**DATOS DEL EJERCICIO**
○ ○ ○ ○ ○

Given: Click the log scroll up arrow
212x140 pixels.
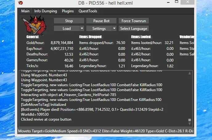Looking at the screenshot, I should (x=190, y=73).
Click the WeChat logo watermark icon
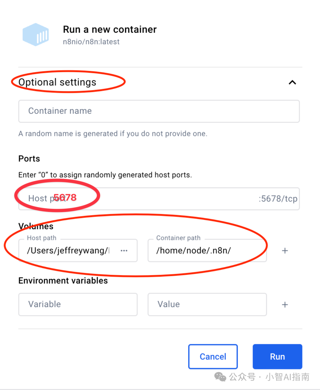The height and width of the screenshot is (390, 320). 220,377
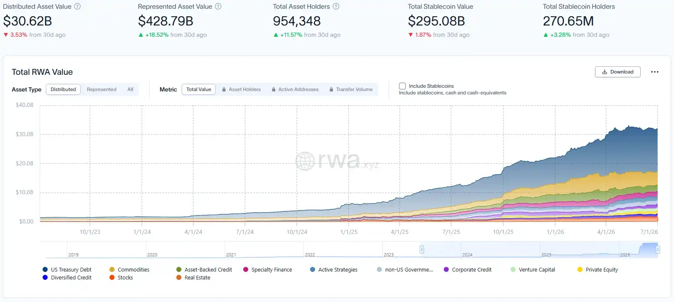Enable the Include Stablecoins checkbox
The height and width of the screenshot is (302, 674).
click(x=402, y=86)
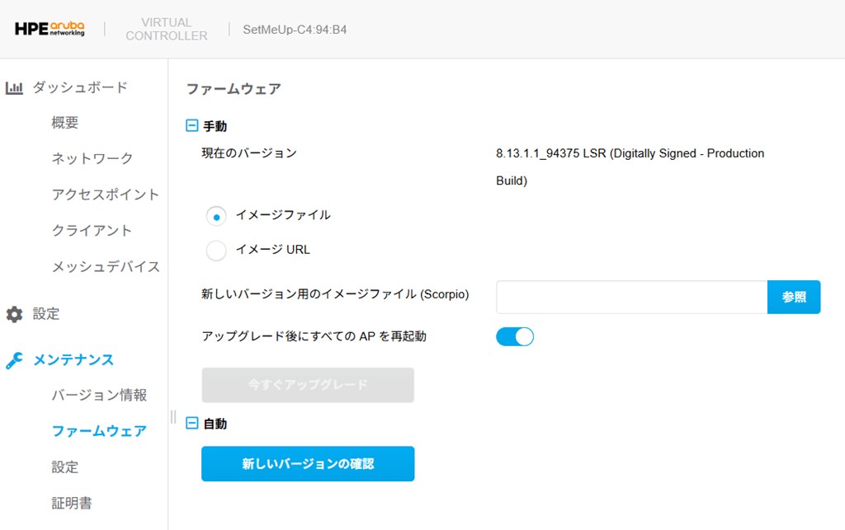Select the イメージファイル radio button
Image resolution: width=845 pixels, height=530 pixels.
pyautogui.click(x=216, y=216)
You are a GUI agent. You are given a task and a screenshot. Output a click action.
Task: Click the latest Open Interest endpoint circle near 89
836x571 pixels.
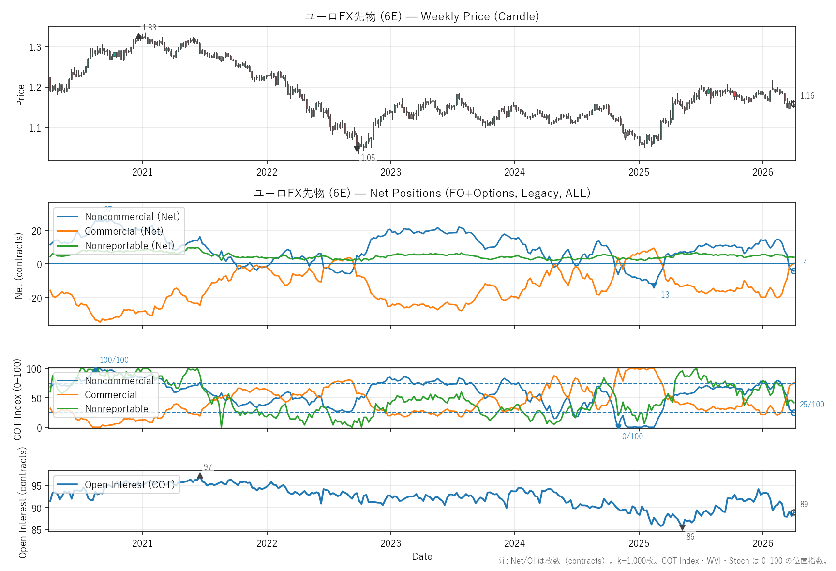[x=794, y=512]
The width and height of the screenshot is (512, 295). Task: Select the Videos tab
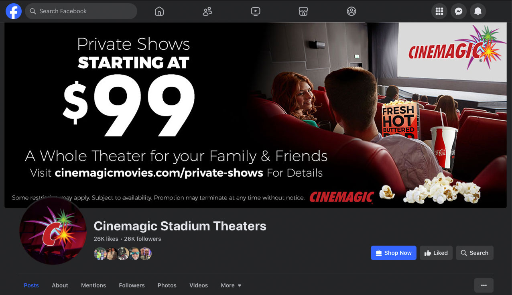pos(199,285)
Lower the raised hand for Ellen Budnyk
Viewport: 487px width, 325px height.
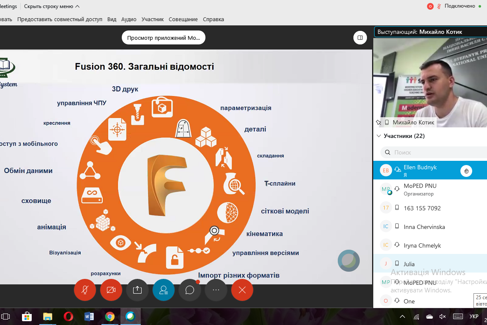pos(466,171)
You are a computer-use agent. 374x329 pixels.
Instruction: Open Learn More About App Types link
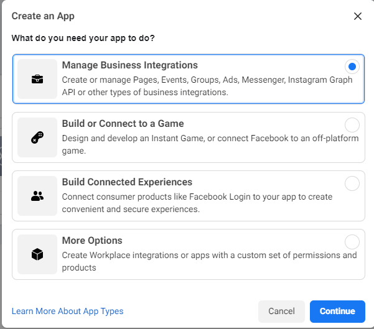67,311
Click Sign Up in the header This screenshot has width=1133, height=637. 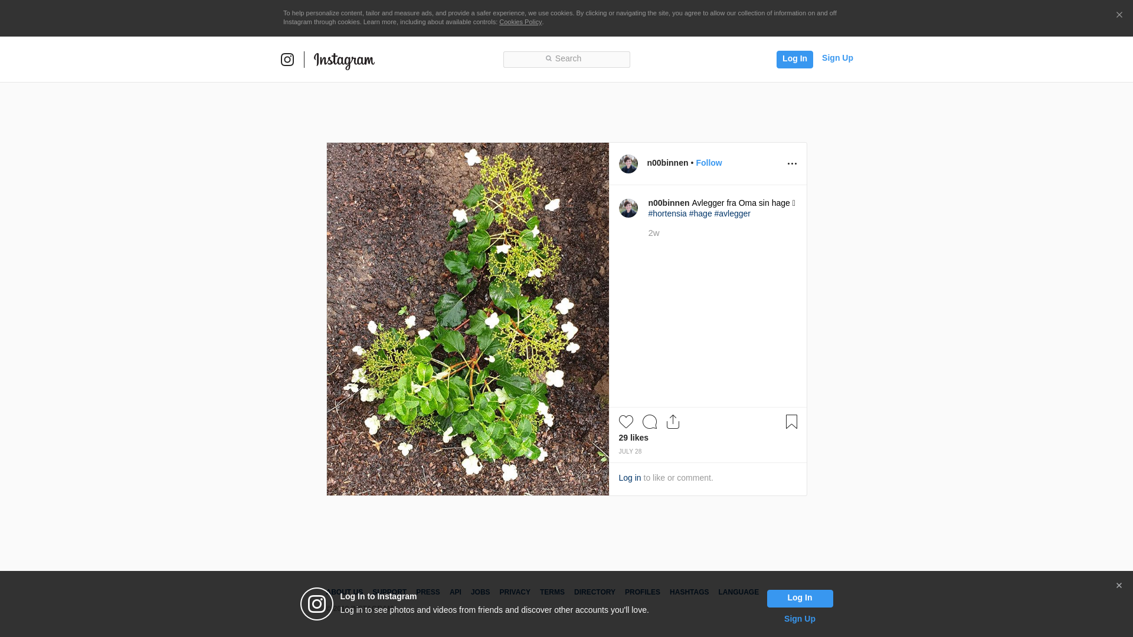point(837,58)
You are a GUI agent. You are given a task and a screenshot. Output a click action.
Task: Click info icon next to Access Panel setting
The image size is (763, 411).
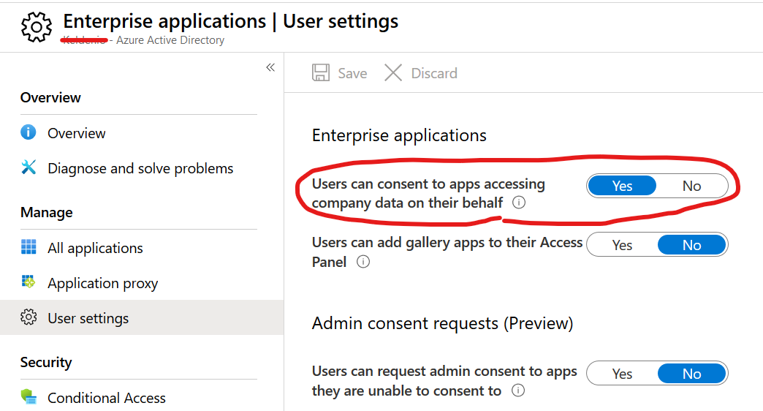click(x=363, y=262)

○ ○ ○ ○ ○

**OBJETIVO PLANTEADO**
Cuenta cuántas de las líneas de arriba contienen la palabra "Open" y responde solo con el número.

**SOLUCIÓN DEL PROBLEMA**
2